**Stated task**
Return the lines of the items that start with the line containing "You are a GUI" and continue through the line containing "click(x=439, y=177)", reproducing them exactly, with both of those lines included.

**Records for this exercise**
________________

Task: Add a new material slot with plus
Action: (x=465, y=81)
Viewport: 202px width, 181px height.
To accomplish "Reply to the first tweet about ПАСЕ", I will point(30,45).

________________

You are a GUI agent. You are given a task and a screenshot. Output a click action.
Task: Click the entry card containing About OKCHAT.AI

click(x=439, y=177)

________________

**Response to the exercise**
You are a GUI agent. You are given a task and a screenshot. Output a click action.
Task: Click the entry card containing About OKCHAT.AI

click(x=439, y=177)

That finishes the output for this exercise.